A.1. UC Accounting Manual Receivables Management R-212-2 states, “The granting of credit is not a primary function of the University…” Therefore, campus entities providing goods or services in advance of receiving payment must do so in a manner that makes good business sense. When agreeing to extend credit, the campus entity conducting the business activity should ensure that it supports the mission of the campus, is a worthwhile and value added effort, and operates in an efficient and cost effective manner.
A.2. These guidelines apply to debts owed to the campus generated from:
- Revenue generating activities
- Recharge to external parties
- Business contracts / agreements
- Agency funds / sub-awards
- Acceptance of a purchase order
- Recurring activities (e.g., memberships, subscriptions)
These guidelines do not apply to financial transactions from:
- Recharge to internal campus departments
- Inter-campus transfers
- Student receivables
- Loan programs
II. BILLING PRACTICES
A. Creating the Receivable
A.1. Business transactions requiring payment in exchange for goods or services should be conducted on a cash basis whenever possible. Accepting cash and/or cash equivalents at the time of the sale lowers the risk of financial loss and reduces the administrative burden of the transaction.
A.2. When justified by business need, there may be situations when the campus will agree to provide goods or services with payment deferred for a short period of time. A receivable obligation is established immediately upon delivery of a goods or services for which payment has not yet been received.
A.3. The receivable is an asset to the campus and must be reflected accurately and timely on the University’s financial records. Campus entities extending credit to customers will record the transaction in the BFS Billing/AR (BFS:AR) system. The transaction should be entered within three (3) business days of recognition that a receivable situation has occurred.
A.4. An ‘Invoice’ is an official demand for payment that may only be issued from the central BFS:AR system.

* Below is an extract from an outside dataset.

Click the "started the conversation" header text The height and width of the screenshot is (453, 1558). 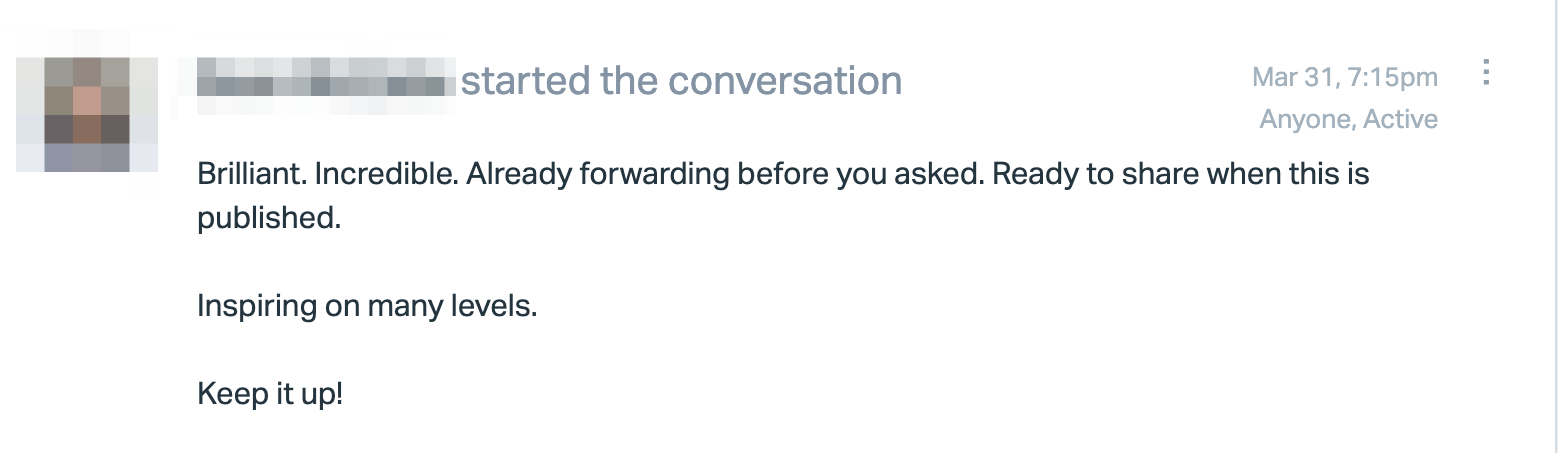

The BFS:AR system will produce an invoice within five (5) business days or at the end of a 30-day period if a month-end or recurring billing cycle is appropriate. Invoices will be mailed and/or available for on-line viewing.

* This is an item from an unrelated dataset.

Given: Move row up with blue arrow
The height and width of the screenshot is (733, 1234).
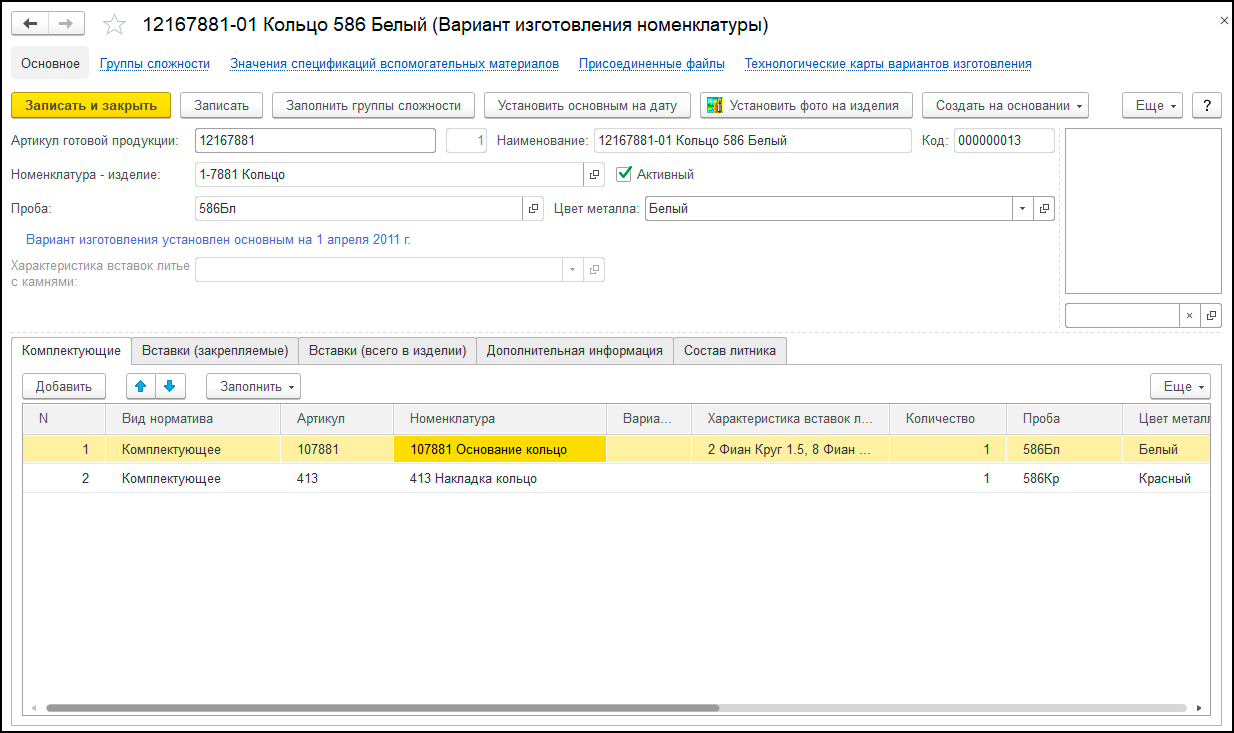Looking at the screenshot, I should tap(140, 386).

A.5. Prior to providing the goods or services, campus departments are expected to:
- Assess the credit worthiness of their customers
- Identify business transactions that are receivables
- Secure sufficient documentation in order to enforce collections
- Obtain accurate bill-to addresses from their customers
- Inform their customers of campus billing and payment terms, conditions and protocols
- Communicate the terms and conditions of the purchase to their customers (e.g., price, exchanges, refunds, consequences of failure to pay)
- Ensure the transaction is executed in compliance with these guidelines
B. Terms of Credit
B.1. Payment by the customer is due immediately upon receipt of the invoice unless otherwise negotiated with the initiating department and configured accordingly in the BFS:AR billing record. Under no circumstances should a department agree to accept payment beyond 30 days from the invoice creation date. Requests for extension of credit beyond 30 days may be approved by the Controller’s Office based on circumstances.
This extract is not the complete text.